Version: Next

DataProcess

DEPRECATED: This entity is deprecated and should not be used for new implementations.
Use dataFlow and dataJob instead.
The dataProcess entity was an early attempt to model data processing tasks but has been superseded by the more robust and flexible dataFlow and dataJob entities which better represent the hierarchical nature of modern data pipelines.

Deprecation Notice

The dataProcess entity was deprecated to provide a clearer separation between:

DataFlow: Represents the overall pipeline/workflow (e.g., an Airflow DAG, dbt project, Spark application)
DataJob: Represents individual tasks within a pipeline (e.g., an Airflow task, dbt model, Spark job)

This two-level hierarchy better matches how modern orchestration systems organize data processing work and provides more flexibility for lineage tracking, ownership assignment, and operational monitoring.

Why was it deprecated?

The original dataProcess entity had several limitations:

No hierarchical structure: It couldn't represent the relationship between a pipeline and its constituent tasks
Limited orchestrator support: The flat structure didn't map well to DAG-based orchestration platforms like Airflow, Prefect, or Dagster
Unclear semantics: It was ambiguous whether a dataProcess represented a whole pipeline or a single task
Poor lineage modeling: Without task-level granularity, lineage relationships were less precise

The new dataFlow and dataJob model addresses these limitations by providing a clear parent-child relationship that mirrors real-world data processing architectures.

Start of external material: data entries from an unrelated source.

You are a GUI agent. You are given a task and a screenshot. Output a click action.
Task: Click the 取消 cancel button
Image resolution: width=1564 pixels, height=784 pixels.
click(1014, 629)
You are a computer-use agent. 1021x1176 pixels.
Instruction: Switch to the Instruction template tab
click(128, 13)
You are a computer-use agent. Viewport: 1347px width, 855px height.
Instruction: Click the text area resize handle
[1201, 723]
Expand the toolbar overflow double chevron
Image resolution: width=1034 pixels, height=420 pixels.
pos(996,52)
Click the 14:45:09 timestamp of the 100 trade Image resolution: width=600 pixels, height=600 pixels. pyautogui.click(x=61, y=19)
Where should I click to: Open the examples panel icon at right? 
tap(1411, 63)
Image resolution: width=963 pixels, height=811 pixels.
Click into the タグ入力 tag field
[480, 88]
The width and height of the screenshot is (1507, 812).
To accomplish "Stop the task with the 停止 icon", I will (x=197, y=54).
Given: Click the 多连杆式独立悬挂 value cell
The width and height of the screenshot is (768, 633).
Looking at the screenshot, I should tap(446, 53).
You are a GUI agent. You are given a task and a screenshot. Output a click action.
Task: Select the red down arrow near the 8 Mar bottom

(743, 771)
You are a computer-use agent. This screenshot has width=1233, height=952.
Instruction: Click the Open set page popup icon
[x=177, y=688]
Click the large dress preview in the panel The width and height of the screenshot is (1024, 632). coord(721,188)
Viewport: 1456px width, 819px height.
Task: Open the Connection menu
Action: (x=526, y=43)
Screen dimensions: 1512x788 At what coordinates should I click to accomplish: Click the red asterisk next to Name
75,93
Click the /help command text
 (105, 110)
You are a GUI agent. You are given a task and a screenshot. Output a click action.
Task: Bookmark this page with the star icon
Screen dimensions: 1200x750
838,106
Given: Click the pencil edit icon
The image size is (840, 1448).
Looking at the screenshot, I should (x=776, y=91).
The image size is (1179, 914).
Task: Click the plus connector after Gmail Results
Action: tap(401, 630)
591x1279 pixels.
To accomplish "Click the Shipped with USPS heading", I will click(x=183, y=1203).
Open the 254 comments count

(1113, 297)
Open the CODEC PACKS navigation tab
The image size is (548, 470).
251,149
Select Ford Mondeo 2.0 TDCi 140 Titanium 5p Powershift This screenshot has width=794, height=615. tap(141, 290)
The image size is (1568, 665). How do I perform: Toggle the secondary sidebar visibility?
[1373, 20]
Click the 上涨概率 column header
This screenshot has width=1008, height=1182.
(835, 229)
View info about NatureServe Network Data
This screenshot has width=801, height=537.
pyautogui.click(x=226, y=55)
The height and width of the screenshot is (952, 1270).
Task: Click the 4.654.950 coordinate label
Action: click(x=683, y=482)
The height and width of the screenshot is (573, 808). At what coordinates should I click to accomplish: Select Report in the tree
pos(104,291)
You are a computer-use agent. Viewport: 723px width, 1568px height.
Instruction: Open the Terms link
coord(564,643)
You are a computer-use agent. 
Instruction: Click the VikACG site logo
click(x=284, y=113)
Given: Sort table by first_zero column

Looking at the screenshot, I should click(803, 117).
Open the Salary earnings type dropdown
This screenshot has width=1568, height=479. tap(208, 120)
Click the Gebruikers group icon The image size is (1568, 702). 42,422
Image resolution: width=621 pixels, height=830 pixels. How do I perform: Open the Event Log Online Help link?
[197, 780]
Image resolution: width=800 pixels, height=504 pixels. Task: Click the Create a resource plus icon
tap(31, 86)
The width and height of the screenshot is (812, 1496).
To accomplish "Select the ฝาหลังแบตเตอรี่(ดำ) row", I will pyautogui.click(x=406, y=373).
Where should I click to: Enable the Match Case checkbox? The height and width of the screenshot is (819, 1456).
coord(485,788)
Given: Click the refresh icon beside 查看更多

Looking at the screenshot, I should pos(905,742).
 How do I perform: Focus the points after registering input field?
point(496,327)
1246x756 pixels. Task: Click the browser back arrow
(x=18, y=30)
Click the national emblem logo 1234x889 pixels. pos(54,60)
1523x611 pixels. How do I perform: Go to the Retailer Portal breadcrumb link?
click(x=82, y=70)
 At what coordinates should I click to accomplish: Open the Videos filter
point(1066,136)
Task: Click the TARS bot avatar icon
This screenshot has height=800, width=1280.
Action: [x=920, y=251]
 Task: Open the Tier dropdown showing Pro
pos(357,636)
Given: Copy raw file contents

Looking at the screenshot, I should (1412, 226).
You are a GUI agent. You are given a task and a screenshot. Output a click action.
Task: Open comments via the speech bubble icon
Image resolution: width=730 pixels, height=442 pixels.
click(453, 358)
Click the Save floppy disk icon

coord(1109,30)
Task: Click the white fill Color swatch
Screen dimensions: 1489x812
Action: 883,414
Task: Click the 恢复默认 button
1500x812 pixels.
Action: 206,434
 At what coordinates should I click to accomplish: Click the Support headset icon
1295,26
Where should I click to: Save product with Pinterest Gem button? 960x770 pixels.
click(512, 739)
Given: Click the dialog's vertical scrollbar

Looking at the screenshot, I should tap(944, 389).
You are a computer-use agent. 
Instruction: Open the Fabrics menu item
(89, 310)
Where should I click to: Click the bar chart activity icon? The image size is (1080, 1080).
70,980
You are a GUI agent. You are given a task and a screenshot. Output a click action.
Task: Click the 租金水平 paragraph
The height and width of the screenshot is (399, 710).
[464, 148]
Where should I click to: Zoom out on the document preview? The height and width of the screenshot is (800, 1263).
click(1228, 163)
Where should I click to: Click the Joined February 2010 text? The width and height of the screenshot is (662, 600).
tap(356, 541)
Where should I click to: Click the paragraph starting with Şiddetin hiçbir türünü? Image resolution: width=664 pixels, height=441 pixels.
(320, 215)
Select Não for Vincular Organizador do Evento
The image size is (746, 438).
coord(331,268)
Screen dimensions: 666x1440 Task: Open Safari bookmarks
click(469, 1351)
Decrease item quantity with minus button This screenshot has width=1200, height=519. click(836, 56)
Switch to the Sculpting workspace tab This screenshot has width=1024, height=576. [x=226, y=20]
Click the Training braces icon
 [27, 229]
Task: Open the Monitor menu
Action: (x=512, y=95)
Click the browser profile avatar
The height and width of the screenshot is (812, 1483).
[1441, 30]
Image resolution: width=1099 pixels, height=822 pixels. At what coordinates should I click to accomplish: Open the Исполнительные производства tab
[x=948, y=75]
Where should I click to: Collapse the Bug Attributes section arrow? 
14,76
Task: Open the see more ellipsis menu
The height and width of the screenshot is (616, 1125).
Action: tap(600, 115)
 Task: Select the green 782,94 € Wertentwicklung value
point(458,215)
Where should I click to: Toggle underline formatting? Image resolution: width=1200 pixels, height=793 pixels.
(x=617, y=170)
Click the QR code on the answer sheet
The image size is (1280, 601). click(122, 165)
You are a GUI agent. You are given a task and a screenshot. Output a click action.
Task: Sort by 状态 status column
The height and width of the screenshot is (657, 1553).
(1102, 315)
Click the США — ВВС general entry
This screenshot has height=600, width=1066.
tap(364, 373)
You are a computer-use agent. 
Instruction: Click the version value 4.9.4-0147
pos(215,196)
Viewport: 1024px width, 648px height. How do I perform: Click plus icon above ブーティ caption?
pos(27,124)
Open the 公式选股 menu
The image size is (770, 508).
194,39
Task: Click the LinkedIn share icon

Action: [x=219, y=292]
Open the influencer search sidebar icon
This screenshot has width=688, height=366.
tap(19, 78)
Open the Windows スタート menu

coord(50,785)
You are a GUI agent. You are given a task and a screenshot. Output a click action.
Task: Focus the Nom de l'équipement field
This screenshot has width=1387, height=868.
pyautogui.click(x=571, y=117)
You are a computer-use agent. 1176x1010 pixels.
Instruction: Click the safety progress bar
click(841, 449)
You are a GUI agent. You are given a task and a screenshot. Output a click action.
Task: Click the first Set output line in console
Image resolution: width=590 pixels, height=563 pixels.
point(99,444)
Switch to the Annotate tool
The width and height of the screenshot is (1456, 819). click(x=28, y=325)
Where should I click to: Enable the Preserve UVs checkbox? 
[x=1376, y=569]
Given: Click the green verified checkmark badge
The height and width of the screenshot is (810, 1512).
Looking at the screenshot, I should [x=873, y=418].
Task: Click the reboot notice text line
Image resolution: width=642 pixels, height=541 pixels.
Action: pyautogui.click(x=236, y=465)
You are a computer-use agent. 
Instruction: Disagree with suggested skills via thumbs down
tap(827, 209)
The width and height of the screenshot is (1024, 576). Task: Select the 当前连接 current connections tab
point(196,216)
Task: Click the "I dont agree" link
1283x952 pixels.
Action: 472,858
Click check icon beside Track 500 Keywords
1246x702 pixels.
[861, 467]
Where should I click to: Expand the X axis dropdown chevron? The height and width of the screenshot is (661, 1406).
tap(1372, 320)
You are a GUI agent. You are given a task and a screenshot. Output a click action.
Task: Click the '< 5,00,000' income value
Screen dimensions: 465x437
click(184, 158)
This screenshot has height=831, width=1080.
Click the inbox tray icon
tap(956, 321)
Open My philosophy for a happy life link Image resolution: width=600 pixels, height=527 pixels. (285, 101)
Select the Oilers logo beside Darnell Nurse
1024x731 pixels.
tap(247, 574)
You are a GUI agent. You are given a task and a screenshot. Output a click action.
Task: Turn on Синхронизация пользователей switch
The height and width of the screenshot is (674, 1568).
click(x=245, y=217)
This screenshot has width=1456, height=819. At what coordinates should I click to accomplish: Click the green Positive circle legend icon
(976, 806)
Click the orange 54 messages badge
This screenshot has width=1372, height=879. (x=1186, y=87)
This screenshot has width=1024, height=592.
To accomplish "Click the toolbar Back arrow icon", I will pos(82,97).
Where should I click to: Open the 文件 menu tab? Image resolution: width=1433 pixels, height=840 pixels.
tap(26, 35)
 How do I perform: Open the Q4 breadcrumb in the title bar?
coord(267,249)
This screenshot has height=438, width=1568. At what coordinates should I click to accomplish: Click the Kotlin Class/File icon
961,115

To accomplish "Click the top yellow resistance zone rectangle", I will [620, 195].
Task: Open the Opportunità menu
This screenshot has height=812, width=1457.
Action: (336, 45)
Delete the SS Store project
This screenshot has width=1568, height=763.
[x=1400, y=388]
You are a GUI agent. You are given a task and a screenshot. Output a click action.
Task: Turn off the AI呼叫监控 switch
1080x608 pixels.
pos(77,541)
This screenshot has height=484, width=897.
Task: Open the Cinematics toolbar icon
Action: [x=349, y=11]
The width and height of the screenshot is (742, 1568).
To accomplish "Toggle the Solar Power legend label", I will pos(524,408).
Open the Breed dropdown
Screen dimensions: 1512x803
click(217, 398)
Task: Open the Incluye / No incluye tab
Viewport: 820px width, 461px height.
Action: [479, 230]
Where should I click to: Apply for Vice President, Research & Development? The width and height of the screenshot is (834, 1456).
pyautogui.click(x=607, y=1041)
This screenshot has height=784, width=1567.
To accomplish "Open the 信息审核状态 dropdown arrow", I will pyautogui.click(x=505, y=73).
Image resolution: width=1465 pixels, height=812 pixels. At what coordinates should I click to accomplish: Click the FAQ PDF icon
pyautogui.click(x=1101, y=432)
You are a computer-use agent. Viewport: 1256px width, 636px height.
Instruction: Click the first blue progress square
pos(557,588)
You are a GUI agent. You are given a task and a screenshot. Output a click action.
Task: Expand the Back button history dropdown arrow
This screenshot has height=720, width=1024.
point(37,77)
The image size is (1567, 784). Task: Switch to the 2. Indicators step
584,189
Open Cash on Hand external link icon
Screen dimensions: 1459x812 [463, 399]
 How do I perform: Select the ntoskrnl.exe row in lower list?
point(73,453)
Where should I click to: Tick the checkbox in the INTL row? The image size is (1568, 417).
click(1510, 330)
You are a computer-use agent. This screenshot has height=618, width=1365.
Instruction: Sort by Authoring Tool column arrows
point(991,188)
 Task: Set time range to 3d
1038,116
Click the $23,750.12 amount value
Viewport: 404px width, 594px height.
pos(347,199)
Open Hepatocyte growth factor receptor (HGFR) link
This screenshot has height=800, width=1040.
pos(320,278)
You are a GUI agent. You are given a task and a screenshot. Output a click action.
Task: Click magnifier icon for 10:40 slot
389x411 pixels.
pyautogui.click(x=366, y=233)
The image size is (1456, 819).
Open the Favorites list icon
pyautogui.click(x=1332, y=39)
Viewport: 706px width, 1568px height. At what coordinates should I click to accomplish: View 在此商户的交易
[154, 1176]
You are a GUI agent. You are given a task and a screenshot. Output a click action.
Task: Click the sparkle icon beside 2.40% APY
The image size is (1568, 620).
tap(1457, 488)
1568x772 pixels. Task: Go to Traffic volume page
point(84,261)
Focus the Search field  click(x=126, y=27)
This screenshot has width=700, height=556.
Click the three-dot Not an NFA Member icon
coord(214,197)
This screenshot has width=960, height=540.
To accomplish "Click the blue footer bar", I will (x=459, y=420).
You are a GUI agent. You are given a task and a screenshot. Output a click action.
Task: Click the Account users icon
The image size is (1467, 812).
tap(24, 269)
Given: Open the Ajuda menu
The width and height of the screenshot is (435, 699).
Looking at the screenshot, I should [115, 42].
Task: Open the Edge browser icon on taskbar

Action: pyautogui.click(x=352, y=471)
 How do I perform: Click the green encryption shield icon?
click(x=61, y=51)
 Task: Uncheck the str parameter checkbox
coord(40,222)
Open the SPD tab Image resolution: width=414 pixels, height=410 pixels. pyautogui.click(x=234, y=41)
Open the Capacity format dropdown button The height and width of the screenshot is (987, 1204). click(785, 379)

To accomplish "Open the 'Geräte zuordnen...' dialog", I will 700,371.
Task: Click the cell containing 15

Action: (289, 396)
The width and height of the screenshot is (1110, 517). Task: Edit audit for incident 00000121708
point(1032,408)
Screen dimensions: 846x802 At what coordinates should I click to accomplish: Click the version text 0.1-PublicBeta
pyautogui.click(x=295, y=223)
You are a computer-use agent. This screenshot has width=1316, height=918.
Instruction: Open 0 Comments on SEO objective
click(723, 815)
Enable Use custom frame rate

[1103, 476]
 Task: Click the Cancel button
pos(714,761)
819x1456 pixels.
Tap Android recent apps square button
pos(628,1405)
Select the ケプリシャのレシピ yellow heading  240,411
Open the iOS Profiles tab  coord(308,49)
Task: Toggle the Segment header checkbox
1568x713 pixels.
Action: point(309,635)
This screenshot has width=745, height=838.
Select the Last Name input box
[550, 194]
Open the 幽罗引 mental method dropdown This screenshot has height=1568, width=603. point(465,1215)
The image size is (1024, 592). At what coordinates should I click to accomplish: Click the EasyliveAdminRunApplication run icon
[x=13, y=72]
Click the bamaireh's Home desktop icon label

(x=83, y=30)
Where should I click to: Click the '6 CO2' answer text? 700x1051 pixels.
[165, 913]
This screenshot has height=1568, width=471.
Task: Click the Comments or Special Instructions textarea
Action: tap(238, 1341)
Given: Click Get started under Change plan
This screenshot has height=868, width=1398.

Identity (Historical Reference)

DataProcess entities were identified by three components:

Name: The process name (typically an ETL job name)
Orchestrator: The workflow management platform (e.g., airflow, azkaban)
Origin (Fabric): The environment where the process runs (PROD, DEV, etc.)

The URN structure was:

urn:li:dataProcess:(<name>,<orchestrator>,<origin>)

Example URNs

urn:li:dataProcess:(customer_etl_job,airflow,PROD)
urn:li:dataProcess:(sales_aggregation,azkaban,DEV)

Important Capabilities (Historical Reference)

DataProcessInfo Aspect

The dataProcessInfo aspect captured inputs and outputs of the process:

Inputs: Array of dataset URNs consumed by the process
Outputs: Array of dataset URNs produced by the process

This established basic lineage relationships through "Consumes" relationships with datasets.

Common Aspects

Like other entities, dataProcess supported:

Ownership: Assigning owners to processes
Status: Marking processes as removed
Global Tags: Categorization and classification
Institutional Memory: Links to documentation

Migration Guide

When to use DataFlow vs DataJob

Use DataFlow when representing:

Airflow DAGs
dbt projects
Prefect flows
Dagster pipelines
Azkaban workflows
Any container of related data processing tasks

Use DataJob when representing:

Airflow tasks within a DAG
dbt models within a project
Prefect tasks within a flow
Dagster ops/assets within a pipeline
Individual processing steps

Use both together:

Create a DataFlow for the pipeline
Create DataJobs for each task within that pipeline
Link DataJobs to their parent DataFlow

Conceptual Mapping

DataProcess Concept	New Model Equivalent	Notes
Process with tasks	DataFlow + DataJobs	Split into two entities
Process name	DataFlow flowId	Becomes the parent identifier
Single-step process	DataFlow + 1 DataJob	Still requires both entities
Orchestrator	DataFlow orchestrator	Same concept, better modeling
Origin/Fabric	DataFlow cluster	Often matches environment
Inputs/Outputs	DataJob dataJobInputOutput	Moved to job level for precision

Migration Steps

To migrate from dataProcess to dataFlow/dataJob:

Identify your process structure: Determine if your dataProcess represents a pipeline (has multiple steps) or a single task
Create a DataFlow: This represents the overall pipeline/workflow
- Use the same orchestrator value
- Use the process name as the flow ID
- Use a cluster identifier (often matches the origin/fabric)
Create DataJob(s): Create one or more jobs within the flow
- For single-step processes: create one job named after the process
- For multi-step processes: create a job for each step
- Link each job to its parent DataFlow
Migrate lineage: Move input/output dataset relationships from the process level to the job level
Migrate metadata: Transfer ownership, tags, and documentation to the appropriate entity (typically the DataFlow for pipeline-level metadata, or specific DataJobs for task-level metadata)

Migration Examples

Example 1: Simple single-task process

Old dataProcess:

urn:li:dataProcess:(daily_report,airflow,PROD)

New structure:

DataFlow: urn:li:dataFlow:(airflow,daily_report,prod)
DataJob:  urn:li:dataJob:(urn:li:dataFlow:(airflow,daily_report,prod),daily_report_task)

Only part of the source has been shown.